The Shrine was chosen not only because of its strong connection with the world of sickness and with the pastoral approach of health-care workers, but above all because 2004 is the 150th anniversary of the proclamation, on 8 December 1854, of the Dogma of the Immaculate Conception. In Lourdes in 1858, four years later, the Virgin Mary appeared to Bernadette Soubirous in the Grotto of Massabielle, presenting herself as the “Immaculate Conception”.
As you can see, the history on such apparitions as well as the impact from these has been nothing less than incredible. Below is a general audience homily that Pope St. John Paul II gave on February 11
th 2004. Enjoy!
Let us now make a spiritual pilgrimage to the feet of the Immaculate Virgin of Lourdes, to take part in the prayers of the clergy and faithful and especially of the sick people gathered there. The World Day of the Sick is a forceful appeal to rediscover the important presence of suffering persons in the Christian community and to appreciate ever deeper their precious contribution. From a merely human standpoint, pain and sickness can appear absurd realities: but when we let the light of the Gospel shine on them we succeed in understanding their deep salvific meaning.
“From the paradox of the Cross”, I stressed in my Message for today’s World Day of the Sick, “springs the answer to our most worrying questions. Christ suffers for us. He takes upon himself the sufferings of everyone and redeems them. Christ suffers with us, enabling us to share our pain with him. United to the suffering of Christ, human suffering becomes a means of salvation” (n. 4).
I now address all who feel burdened by suffering in body and spirit.
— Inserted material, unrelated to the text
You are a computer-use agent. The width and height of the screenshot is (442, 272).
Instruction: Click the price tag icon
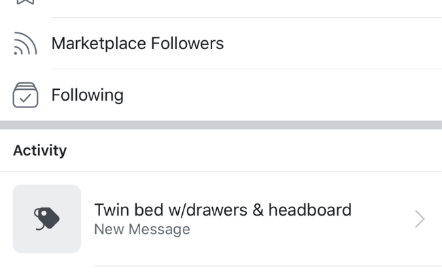47,218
Once again, I express my affection and spiritual closeness to each one. At the same time, I would like to remind you that human life is always a gift from God, even when it is marked by physical suffering of any kind; it is a “gift” to be made the most of for the Church and for the world.
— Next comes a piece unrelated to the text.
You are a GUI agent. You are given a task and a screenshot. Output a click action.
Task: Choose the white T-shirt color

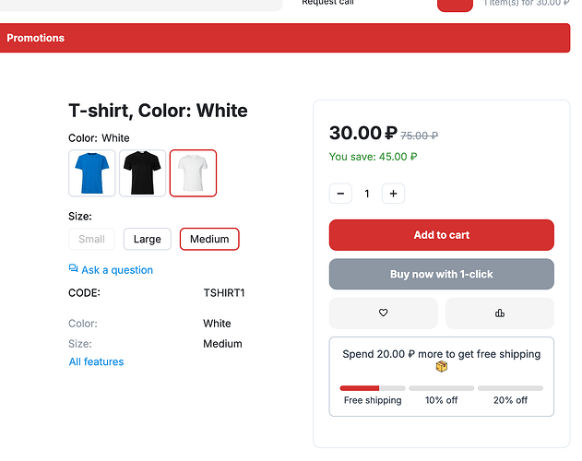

Naturally, those who are suffering should never be left alone. In this regard, I eagerly address a word of heartfelt appreciation to the people who, with simplicity and a spirit of service, take their place beside the sick, seeking to alleviate their sufferings and as far as possible cure them of their ailments, thanks to the progress of the art of medicine. I am thinking especially of health-care workers, doctors, nurses, scientists and researchers, as well as of hospital chaplains and volunteer workers. Caring for a suffering person is a great act of love!
“Sub tuum praesidium …”, as we prayed at the beginning of our meeting. “Under your protection we seek refuge”, Immaculate Virgin of Lourdes, who present yourself to us as the perfect model of creation according to God’s original plan. To you we entrust the sick, the elderly, the lonely: soothe their pain, dry their tears and obtain for each one the strength they need to do God’s will.
May you support those who toil every day to alleviate the sufferings of their brethren! And help us all to grow in the knowledge of Christ, who by his death and Resurrection defeated the powers of evil and death.